The SEC Release IA-1092 builds on the Investment Advisers Act of 1940 or the Advisers Act that Congress enacted to protect persons who rely on investment advisers for advice on purchasing and selling securities.
BREAKING DOWN SEC Release IA-1092
SEC Release IA-1092 is the result of a 1987 collaboration between the Securities & Exchange Commission (SEC) on the federal side and the North American Securities Administrators Association (NASAA) on the state side.
The organizations issued IA 1092 in 1987, given the proliferation of financial planning and investment advice. The act reaffirmed the definition of an IA (investment advisor) as stated in IA 770 and added some refinements:
- First, pension consultants and advisers to athletes and entertainers were included as providers of investment advice.
- Second, in some cases firms that recommend investment advisers also had to register themselves.
- Even if an IA did not render investment advice as his or her principal business activity, simply doing so with some regularity in many cases was enough to require registration.
- If a registered representative of a broker-dealer set up a separate business entity to provide financial planning or investment advice for a fee, she or he was not allowed to rely on the broker-dealer exemption from registration. (This became known as a statutory investment adviser.)
- Compensation did not have to be monetary to fall under the definition. Simply the receipt of products, services or even discounts was also considered compensation.
With regard to sports or entertainment agents, those individuals that negotiated contracts but did not render investment advice were excluded from the definition of an investment advisor.
SEC Release IA-1092 and the Investment Advisers Act of 1940
The Investment Advisers Act of 1940 defines an investment adviser as any person who, either directly or indirectly through writings, engages in the business of advising others on the value or profitability of securities and receives compensation for this.
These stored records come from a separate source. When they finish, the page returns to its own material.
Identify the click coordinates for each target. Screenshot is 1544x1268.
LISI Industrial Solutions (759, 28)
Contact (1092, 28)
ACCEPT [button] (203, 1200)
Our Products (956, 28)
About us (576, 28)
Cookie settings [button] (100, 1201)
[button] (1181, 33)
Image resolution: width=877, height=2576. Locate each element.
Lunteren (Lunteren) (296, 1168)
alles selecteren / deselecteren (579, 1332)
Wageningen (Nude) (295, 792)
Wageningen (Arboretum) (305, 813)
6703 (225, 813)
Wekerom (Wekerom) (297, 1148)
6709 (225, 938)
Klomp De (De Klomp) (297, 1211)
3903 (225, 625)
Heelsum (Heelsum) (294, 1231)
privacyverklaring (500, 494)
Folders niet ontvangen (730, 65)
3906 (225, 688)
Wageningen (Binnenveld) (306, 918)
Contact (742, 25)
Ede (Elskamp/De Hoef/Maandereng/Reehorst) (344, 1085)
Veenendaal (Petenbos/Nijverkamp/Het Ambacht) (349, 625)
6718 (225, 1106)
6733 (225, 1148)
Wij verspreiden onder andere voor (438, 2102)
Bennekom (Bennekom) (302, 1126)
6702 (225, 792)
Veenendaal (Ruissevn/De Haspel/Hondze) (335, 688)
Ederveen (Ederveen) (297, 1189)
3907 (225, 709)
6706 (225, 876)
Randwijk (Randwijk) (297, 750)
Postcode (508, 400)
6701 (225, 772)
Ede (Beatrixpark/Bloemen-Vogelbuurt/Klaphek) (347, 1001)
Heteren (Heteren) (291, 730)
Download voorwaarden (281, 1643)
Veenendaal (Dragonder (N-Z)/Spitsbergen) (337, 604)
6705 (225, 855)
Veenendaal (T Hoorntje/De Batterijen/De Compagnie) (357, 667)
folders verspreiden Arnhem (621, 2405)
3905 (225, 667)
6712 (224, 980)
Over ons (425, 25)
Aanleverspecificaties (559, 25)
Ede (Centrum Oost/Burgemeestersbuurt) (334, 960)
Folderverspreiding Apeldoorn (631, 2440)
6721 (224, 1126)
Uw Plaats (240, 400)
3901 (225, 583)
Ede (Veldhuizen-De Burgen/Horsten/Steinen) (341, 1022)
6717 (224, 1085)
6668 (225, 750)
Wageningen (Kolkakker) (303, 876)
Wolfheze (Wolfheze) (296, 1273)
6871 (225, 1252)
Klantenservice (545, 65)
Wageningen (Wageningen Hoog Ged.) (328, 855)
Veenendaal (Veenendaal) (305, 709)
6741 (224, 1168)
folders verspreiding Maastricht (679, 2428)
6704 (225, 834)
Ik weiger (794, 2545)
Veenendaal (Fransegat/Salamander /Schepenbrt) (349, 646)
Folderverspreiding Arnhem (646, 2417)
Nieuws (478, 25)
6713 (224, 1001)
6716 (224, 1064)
Guidelines for the Investment Advisers Act of 1940 can be found in Title 15 section 80b-1 of the United States Code, which notes that investment advisers are of national concern, due to:
- Their advice, counsel, publications, writings, analyses, and reports being in line with interstate commerce.
- Their work customarily relating to the purchase and sale of securities that trade on national securities exchanges and in interstate over-the-counter (OTC) markets.
- Their connection with securities issued by companies engaged in interstate commerce.
- The volume of transactions often materially affecting interstate commerce, national securities exchanges, other securities markets, and even the national banking system and economy as a whole.